The gun did go back to Ruger twice on issues about the fireing pins. One time it had broke a rebound pin spring part way off and had to be replaced, the other time was about the fireing pin on the upper barrel not always hitting the primer. It was worn too bad. In both cases all I had in repair was shipping one way to Ruger.

I also had 2 Red Label Sporting Models with 30" barrels, I shot them OK, but they shot a 30/70 pattern for me,and beat me in the face badly, and I prefer a 60/40 pattern on a target gun, or higher. I put 2-3 thousand rounds through both of these guns before getting rid of them. They all had the loose opening hinges.

I still see my old Red Label occasionally. The guy I sold it to 11 years ago only shoots a couple thousand shells a year through it if he's lucky.

Somewhere the Rugers got a bad rep and people bad mouth them, but in my experiance they have held up better than expected considering they are designed as a field gun.

TrapperReady
January 5, 2005, 09:03 PM
Well guys, thanks for the input. While I'd kind of like to see the lovely Mrs. Trapper go with a 28ga, she just doesn't seem to like the way they handle. We spent a fair bit of time with her trying them out in the stores, and she just didn't care for the way they felt. She didn't much care for the lack of heft and was concerned about stopping her swing too quickly.

However, she has found a couple of 12ga O/Us that fit her well.
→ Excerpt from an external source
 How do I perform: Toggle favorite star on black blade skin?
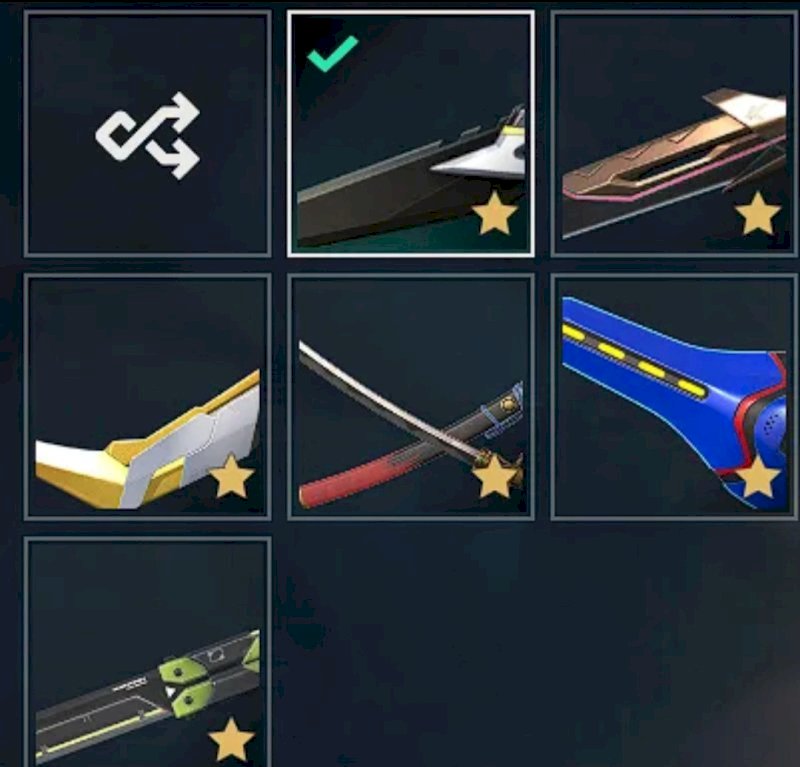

One is the aforementioned Browning, and she also tried a Beretta that was agreeable. Fortunately, our favorite sporting clays place has a similar Beretta available to shoot.

So, in the next week or two, she'll try that out and decide if she likes it enough to switch from her current gun. In the meantime, I'm going to load up some 7/8oz loads for her to test it with.

Again, thanks! I'll keep you informed if/when things change.

sm
January 5, 2005, 09:09 PM
I should have taken her shopping...

If the Browning fits and she like it - go for it. Some 3/4 oz loads would be nice...you know they DO make 28 ga tubes for that gun? :evil:

TrapperReady
January 5, 2005, 09:19 PM
If the Browning fits and she like it - go for it. Some 3/4 oz loads would be nice...you know they DO make 28 ga tubes for that gun?


That's why I just started this thread (http://www.thehighroad.org/showthread.php?t=119115). :)

macavada
January 5, 2005, 09:20 PM
I know that this thread is about the 28 ga for clay sports. What about for hunting? What kinds of bird hunting would it be suitable for? I'm thinking I want a Red Label in 28 gauge, with the English stock. What are the benefits or the drawbacks to the English stock as opposed to the pistol grip stock.

I don't mean to hijack the thread. I think this still fits somewhat.

Thanks.

TrapperReady
January 5, 2005, 10:09 PM
Macavada - A 28ga would be quite usable for most anything except waterfowl and/or turkey. Grouse, quail, doves, chukar, etc... are all fair game for 28ga loads.

While I'm sure that loads of pheasants have been killed with a 28ga (I've seen it done several times), IMO, it's not ideal. Wild pheasants often flush well ahead of the dog and/or hunter, and long shots are common. Also, they can absorb quite a bit of damage, and if they're not dead when they hit the ground, they can run for quite a while. I've seen several lost even when hunting over a very good pheasant dog. That's why I almost always use a 12ga with 1 1/4oz of high-velocity #5 shot.